Sunday, January 27, 2013

Blogathon 45: Joe Casey Youngblood Rewrite (Tim Callahan Guest Post)


JOE CASEY’S ROB LIEFELD’S YOUNGBLOOD
A guest post by Tim Callahan

To fulfill my self-appointed role as Youngblood archeologist and once-and-future Rob Liefeld acolyte, I dug through my longboxes to find my original (First print! Collect-them-all!) issues of the 1992 series so when I sat down with the Joe Casey/Rob Liefeld Youngblood redux hardcover, I could do a fascinating side-by-side comparison.

And maybe I will do that. But I can imagine your exhaustion as you approach the end of this 24-hour blogathon.

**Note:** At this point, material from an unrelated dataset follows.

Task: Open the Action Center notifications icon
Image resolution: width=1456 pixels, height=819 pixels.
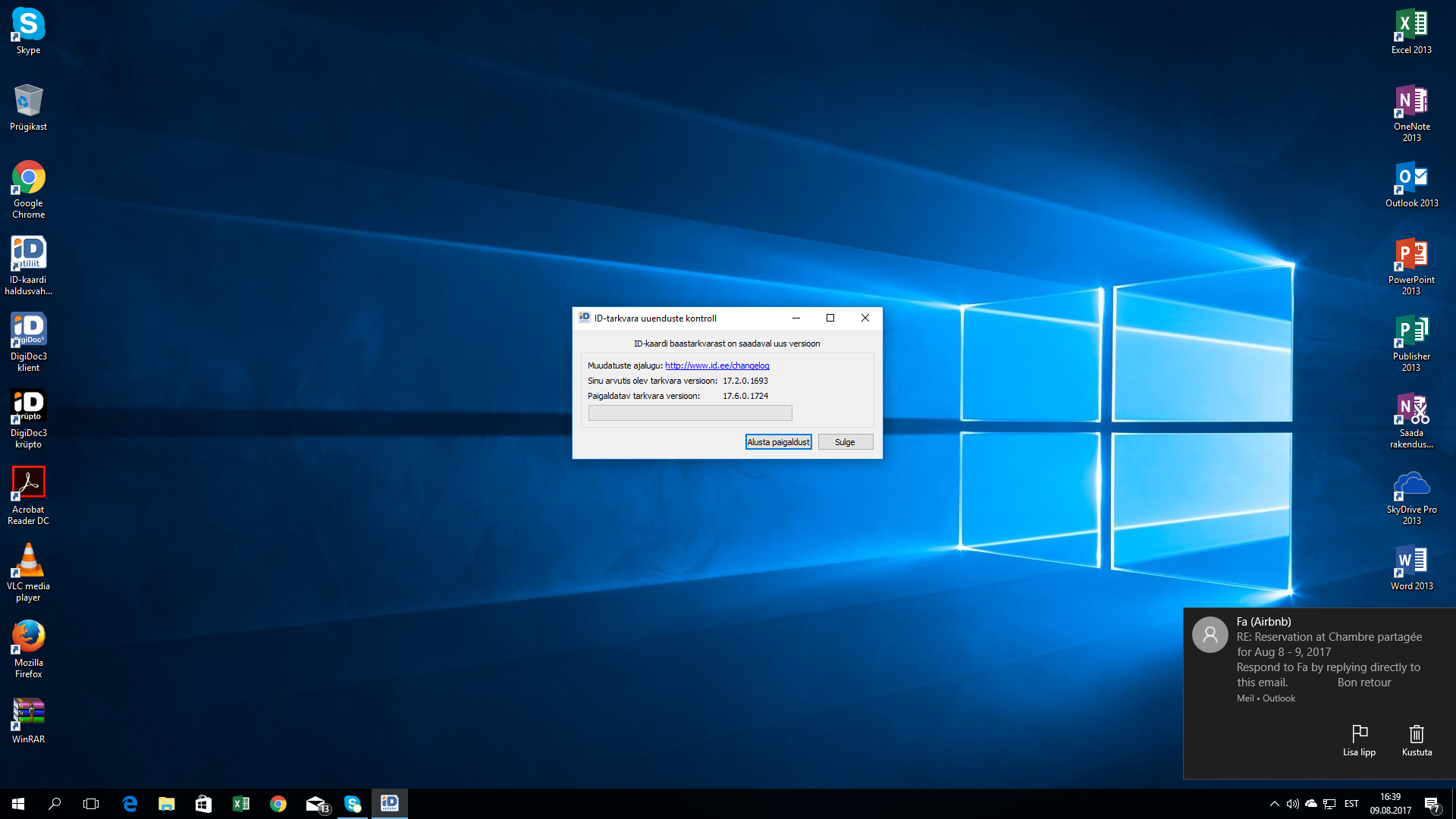Action: pos(1432,804)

I’m writing this well in advance, so I don’t even know if this will ever go live, or if you’ll crack under the weight of responding to comic book punditry from all sides and cramming your brain with insights and allusions and analysis ranging from “Who is the best green-or-blue-colored superhero?” to “If Robert Kirkman traveled back in time to the middle ages, what comic book series would he launch and what distribution methods would he use?”

Were those actual topics in the blogathon? They should have been. I think your responses would have been amazing.

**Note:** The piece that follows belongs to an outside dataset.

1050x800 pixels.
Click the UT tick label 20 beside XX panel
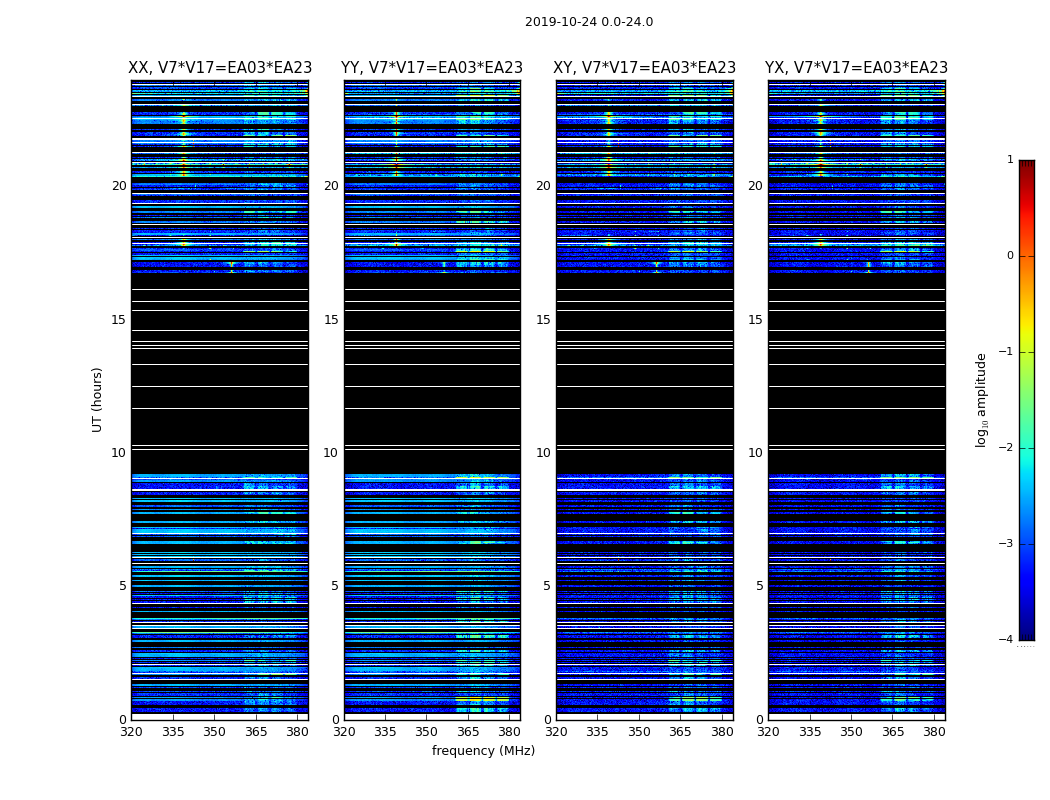coord(119,186)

So keep your spirits up, Chad Nevett. The light-at-the-end-of-the-home-stretch-tunnel-is-barelling-toward-the-break-of-day. It’s almost over. You can rest soon enough.

But. First. YOUNGBLOOD.

Boy I’m curious to read what you have to say about this 2008 hardcover edition of Rob Liefeld’s Youngblood, as rewritten by Joe Casey. I’ll probably be asleep by now. Dreaming of Kirkman’s Battle of Hastings/Zombie Jesus mashup tapestry. But I’m still curious.

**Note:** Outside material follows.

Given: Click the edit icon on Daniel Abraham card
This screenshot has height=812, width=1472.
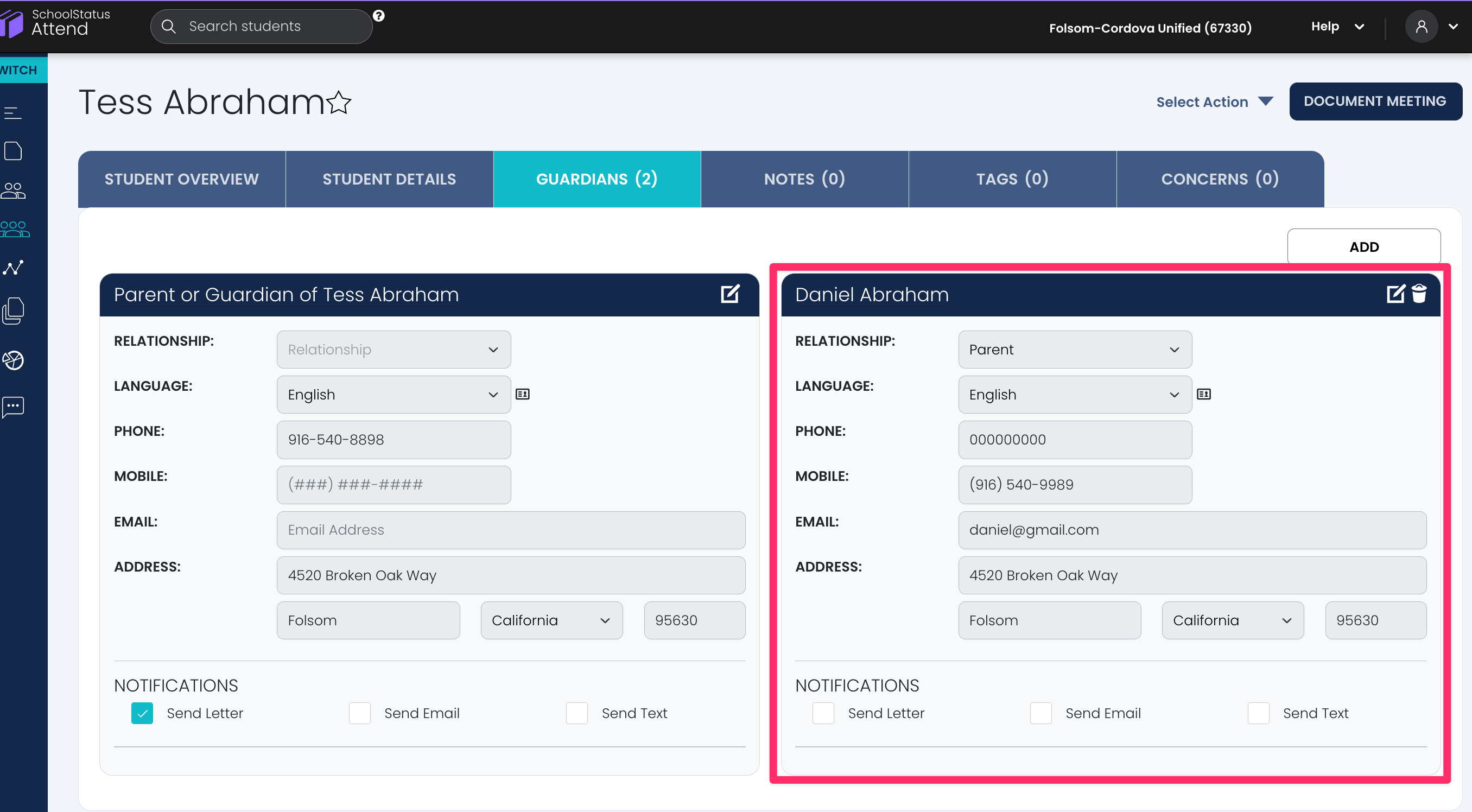Looking at the screenshot, I should click(1395, 294).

I’m guessing that you read the Youngblood hardcover with some interest, looking at how Joe Casey played with the superhero-as-celebrity motif that he has so often examined in his own comics work. And even with that beacon to guide you, it was difficult to make it to the end of the Youngblood volume. You lost interest soon after John Prophet was introduced, and the rest of the book slipped away even as it shouted at you from a distance. Oh, you finished reading the book, I’m sure, because you are a blogathon champion. But you read the last half of it with disinterest. Reminding you of why you’re so glad to walk away of this ridiculous not-really-a-job of writing about comics that you wouldn’t normally want to waste your time with.

Or maybe I’m projecting.

Because I know I found that Joe Casey revision of Youngblood pretty difficult to digest. I read every single page. But I don’t remember most of them. I remember it being self-referential, and defiantly aware that it’s a comic that was once ridiculed for its bad writing and so Joe Casey puts in a lot of “aha! Look at this ridiculous scenario and/or pose” dialogue to make light of the whole thing, while staying true to the originally-stated, if originally-not-quite-conveyed premise of Shaft and Badrock and friends becoming some of the first of the celebrity superhero breed. Casey hams up that angle, as he should, given the circumstances of the comic, and the pages that were in the Hank Kanalz/Rob Liefeld original first issue pop with verbal vibrations that they never had before.

But here’s a secret – and this is where my honorary Associate’s Degree in Youngbloodology comes in handy – the original issues are better.

You wouldn’t know that, I assume, because you likely ignored the original Youngblood series when it came out (you were too young, or your father had refined taste, or you just hated fun) and never dared to go back to the source. And it was safe to stay away. Sure. Common practice.

But since I went through all the trouble of digging out the first few original Youngblood issues, I took the next logical step and actually re-read them (after I had recently read the Joe Casey revision in the hardcover) and, yes, they are clumsily written and completely direct and without any kind of subtext, but they are amazingly, hideously-beautifully colored in their original habitat – something the hardcover strips away and replaces with Frank D’Armata-meets-Justin Ponsor computer stylings which are all the rage in the 21st century.

But Youngblood isn’t a 21st century comic. It’s a 1992 comic, born out of a diet of Legion of Super-Heroes issues and James Cameron and Joel Silver movies and pen and ink and the imagination and passion of the teenage Rob Liefeld. Sure, Liefeld was no longer a teenager by the time Youngblood #1 was released – and kicked off the entirety of Image Comics, let’s not forget – but the series was born out of teenage Rob’s mind, and if there’s one thing Rob Liefeld has been able to do in all the years he’s been working in comics, it’s his ability to tap into his teenage psyche.

The “Awesome” appellation was never a pose. It’s an essence.

So the 1992 comic, which lacks the self-awareness and meta-sophistication of the Joe Casey rewrite, is a knuckleheaded comic. But it’s a comic meant to punch you in the teeth with a barrage of images and characters and motion lines so dynamic that they often shatter the very panel borders designed to contain them. It’s five fists of superhero science, coming straight at you from twenty-plus years in the past. Rob Liefeld. To take you home.